According to the U.S. Department of Justice, 37 percent of women who sought care from a hospital ER for violence-related injuries were hurt by a current or former spouse, boyfriend or girlfriend. Additionally, the Violence Policy Center states that nearly three women are murdered every day in the U.S. by current or former romantic partners.
Yet, a victim of domestic abuse can come to an emergency room without any visible signs of harm and still can be in life-threatening danger.
Acting as a resource to the TriStar Centennial Medical staff is Dr. Bill Smock, an internationally recognized forensic physician and police surgeon, who educates caregivers and others on the domestic abuse warning signs.
“Together, we can make an impact in Nashville because this truly is our opportunity to intervene before a fatality occurs,” he said.
Brown, who publicly spoke of her abuse for the first time at TriStar Centennial Medical Center’s Intimate Partner Violence Awareness Kick-off event, reminded the staff to see her face when women pass through the ER and remember that one in three women experience domestic violence in their lifetime.
“My face is everywhere we turn – in our schools, churches, at work, or at the grocery store – but it is in our ER that we have the opportunity to reach them, maybe for the first time, and ask about their pain, injuries or offer an escape from the box they’ve been put in by someone they love.”
Because of her own personal experience, Brown pursued a master’s degree in social work and makes it a priority to ensure that her patients have the appropriate medical care and follow-up resources.
“Our hospital is one of the safest places a victim of domestic violence can be and we will work with that patient in confidence to make sure the entire family is safe,” Brown said.
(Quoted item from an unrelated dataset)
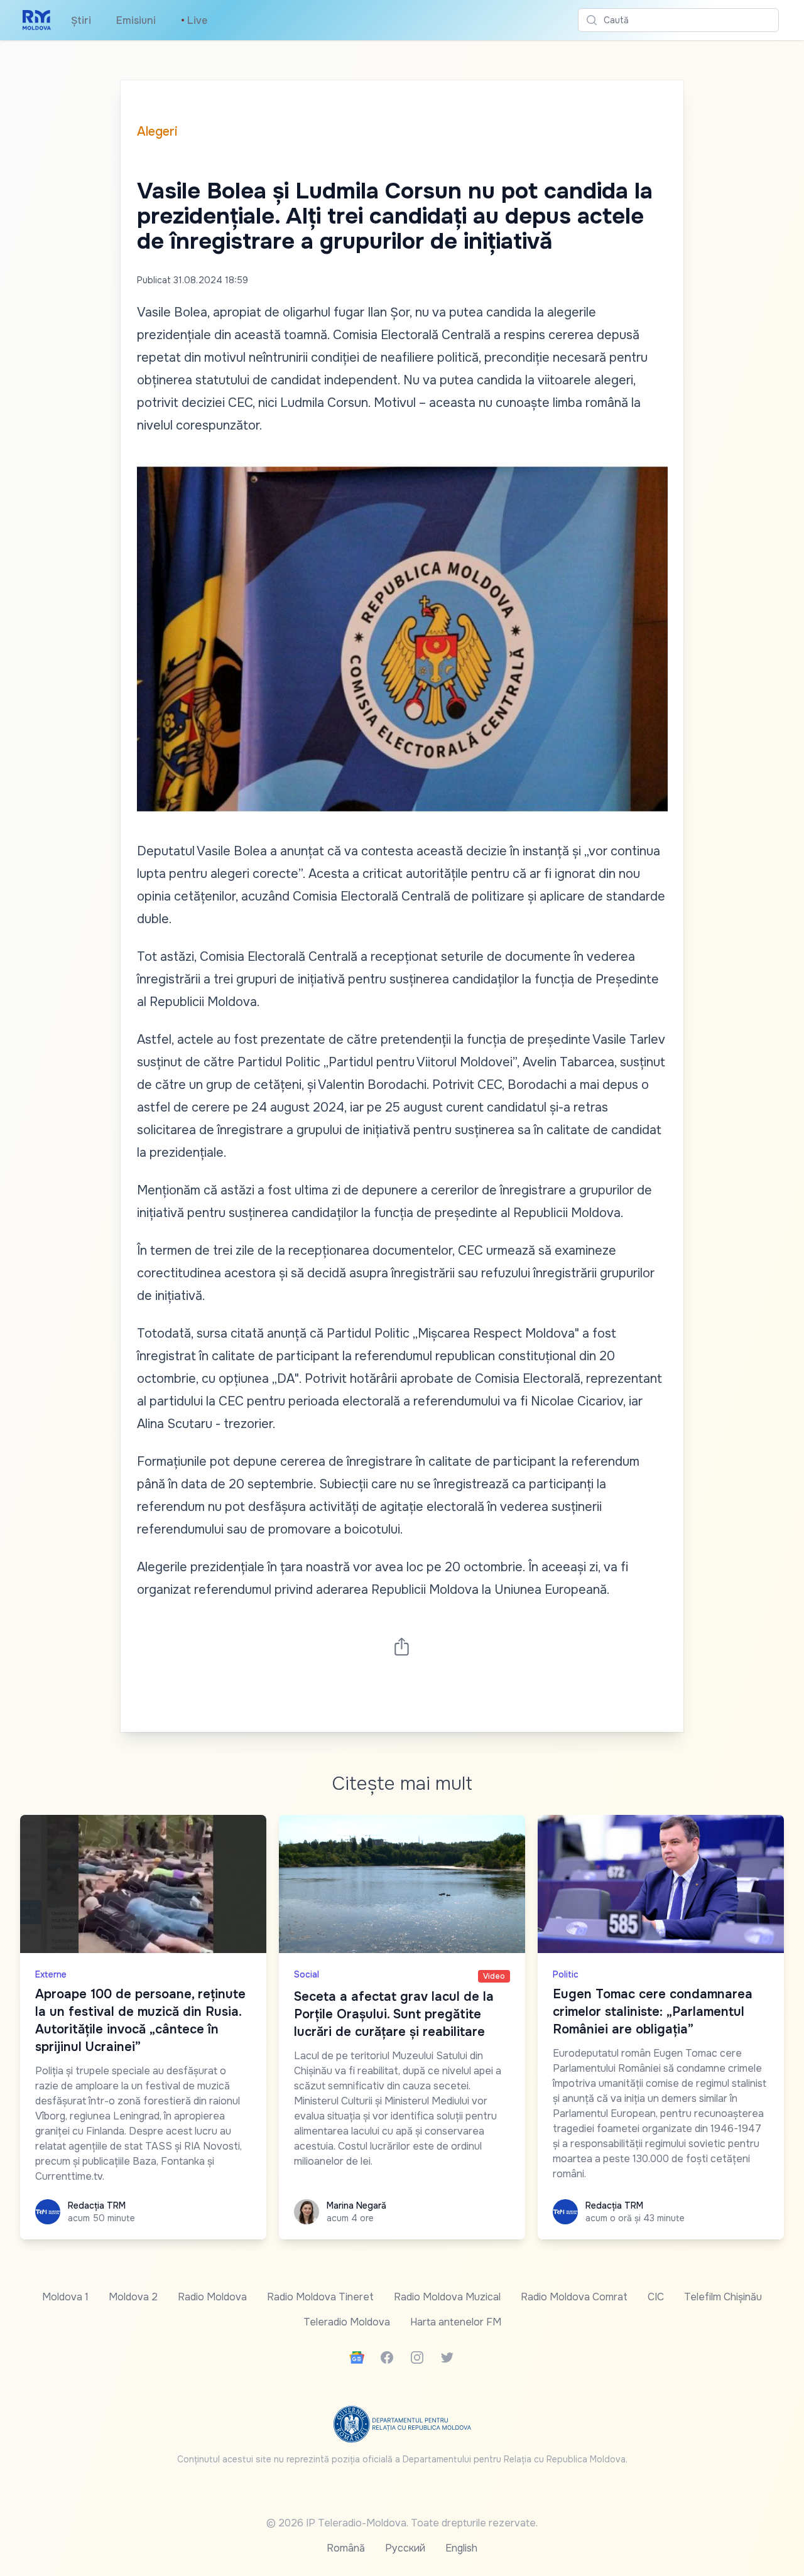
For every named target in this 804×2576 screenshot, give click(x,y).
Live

“It’s my passion to help other women and let them know there is a better life. As caregivers, we can be that ray of hope that throws out a lifeline and realize that, like me, they just might grab it and never look back. I haven’t.”
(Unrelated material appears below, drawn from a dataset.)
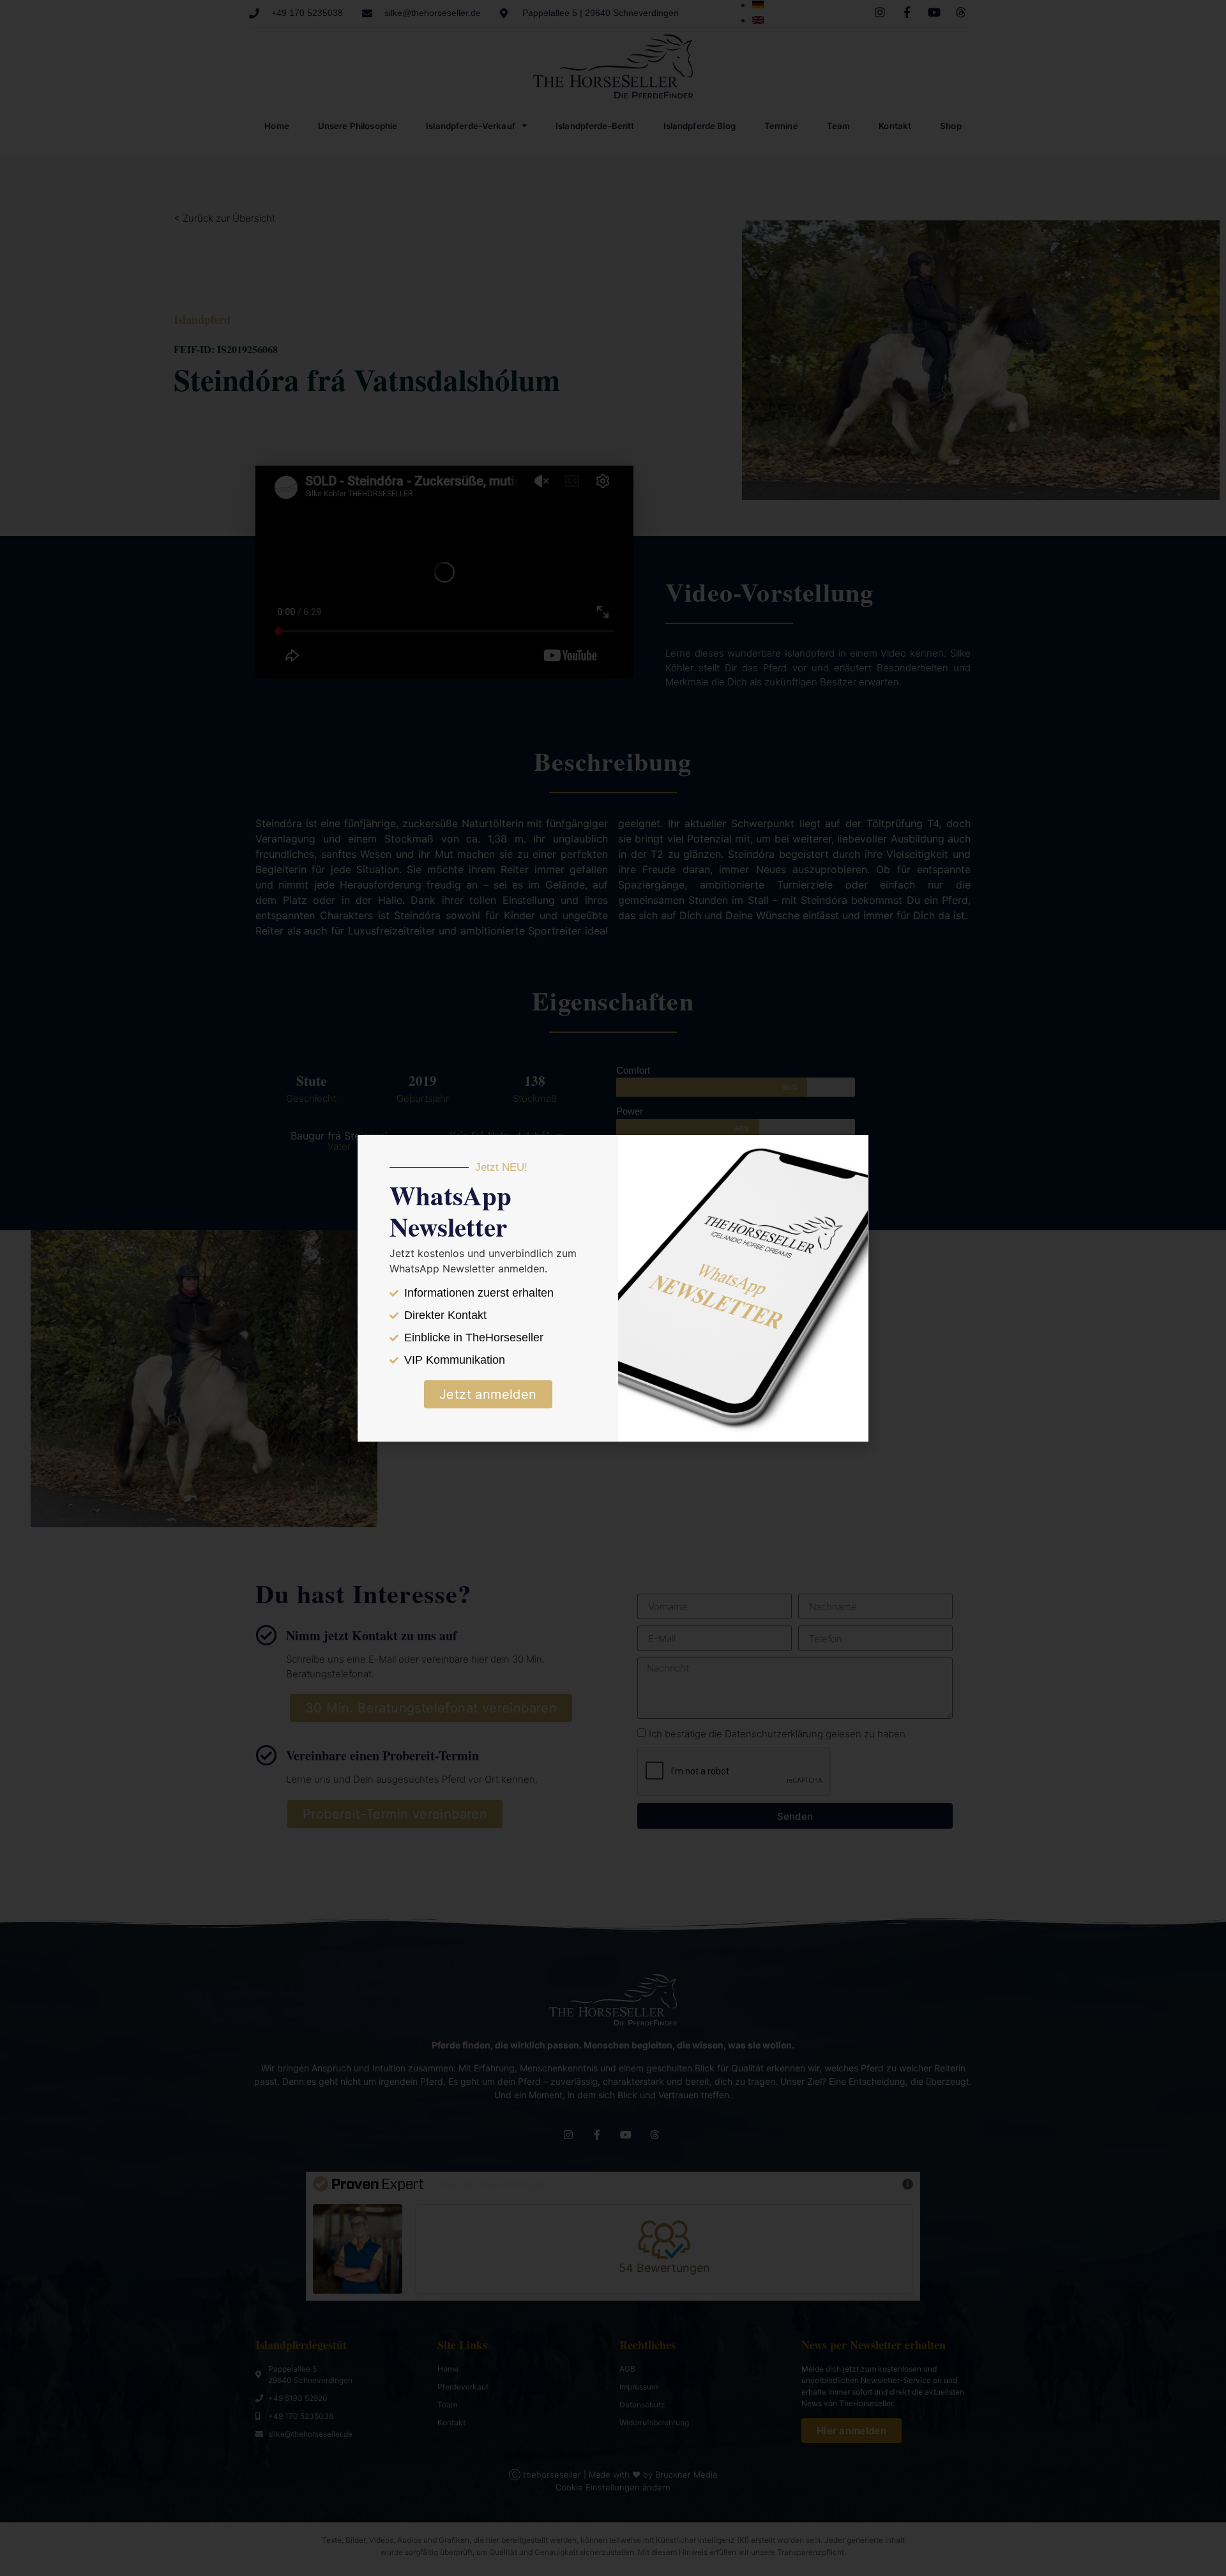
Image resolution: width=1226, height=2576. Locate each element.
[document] (613, 1288)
TriStar Centennial Parthenon Pavilion social workers (left to right): Shelia Preston, Beth Brown, Amber Smith and Kimberly Lawrence at the IPV task force kickoff event.
TriStar Centennial Medical Center, an affiliate of HCA and TriStar Health, is committed to putting an end to the major public health issue of domestic violence. Resources for help are available by calling the Tennessee Domestic Violence hotline at 800-356-6767 or the National Domestic Violence Hotline at 800-799-7233. All calls are confidential.